== Given passage ==
* * *
# CCR 2000 carb leak



## caddydaddy (Dec 10, 2014)

Fuel is leaking out of the bore of the carb on my CCR 2000. I'm guessing the needle is not seating correctly? I've already torn the carb apart and cleaned everything out, but it's leaking.
Any ideas?


----------



## dbert (Aug 25, 2013)

Does the needle have a rubber tip or does it have a rubber seat. 
I rebuilt a 2 stroke suzuki (mikuni) carb on a toro mower a few months ago, and I think they use the same engine but I don't remember which part was rubber. 
I've had some luck using a q-tip with cleaner to clean/buff the seat. some light to moderate pressure and spin the q-tip in the seat. Rinse/repeat. 
Look at the needle with a magnifying glass and gently clean/polish the tip where it meats the seat. 
I will often put on a length of fuel line and blow while holding the carb upside down to check for leaks before i install it all back in the machine


----------



## Freezn (Mar 1, 2014)

New carb for that machine will run you around $90. Pretty sure they make a carb rebuild kit for around $15. If it were me, I'd probably rebuild using the kit (needle, float, rubber seat, o-rings, and gaskets) and see if that fixes the fuel leak. Here's a nice video showing a complete carb tear down and rebuild for a Toro 3000 with Suzuki engine.


----------



## caddydaddy (Dec 10, 2014)

Thanks! I'll see if that helps.


----------
* * *
== Provided data ==

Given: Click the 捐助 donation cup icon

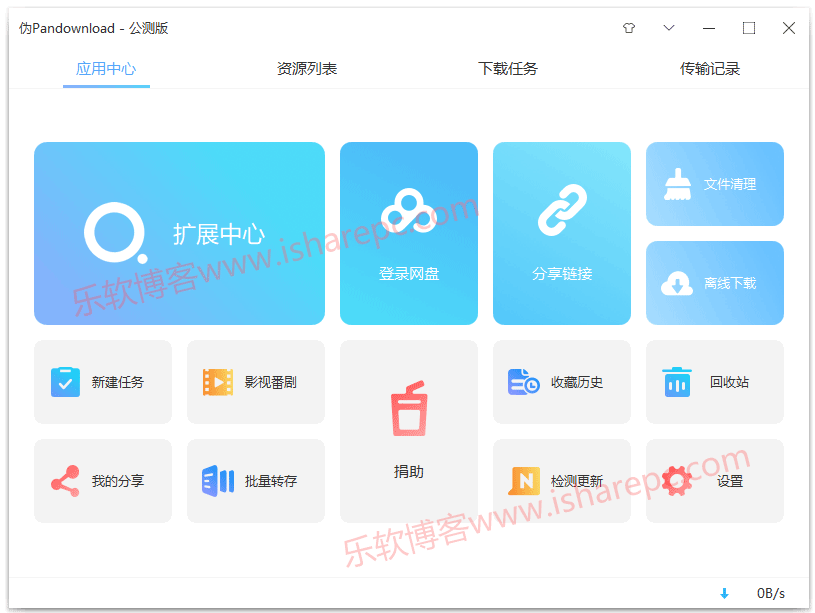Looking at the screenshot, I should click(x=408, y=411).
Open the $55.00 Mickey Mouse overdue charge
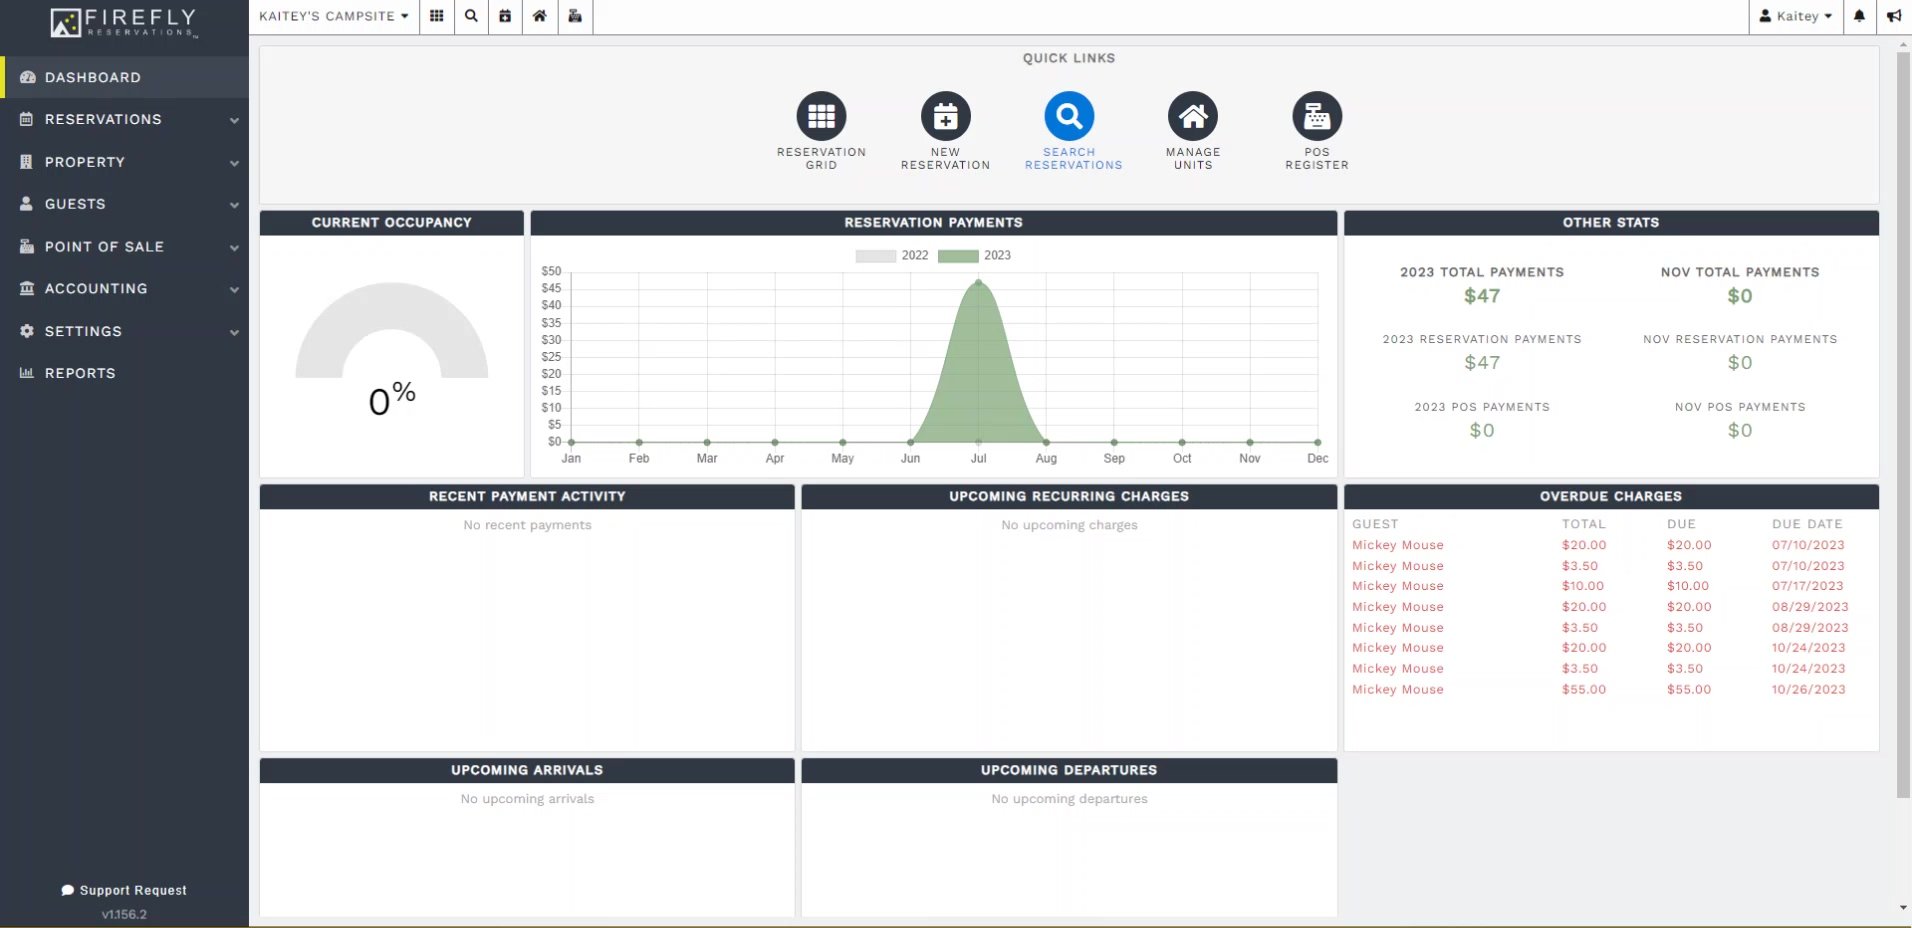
* * *
== Problems and tasks ==
1 > In the carb leak thread, why does dbert attach a length of fuel line and blow through it while holding the carb upside down?
2 > Write out the carb leak thread word for word, from "New carb for" to "if that helps.".

== Solved tasks ==
1 > dbert does it to check the carb for leaks before installing everything back in the machine.

2 >
New carb for that machine will run you around $90. Pretty sure they make a carb rebuild kit for around $15. If it were me, I'd probably rebuild using the kit (needle, float, rubber seat, o-rings, and gaskets) and see if that fixes the fuel leak. Here's a nice video showing a complete carb tear down and rebuild for a Toro 3000 with Suzuki engine.


----------



## caddydaddy (Dec 10, 2014)

Thanks! I'll see if that helps.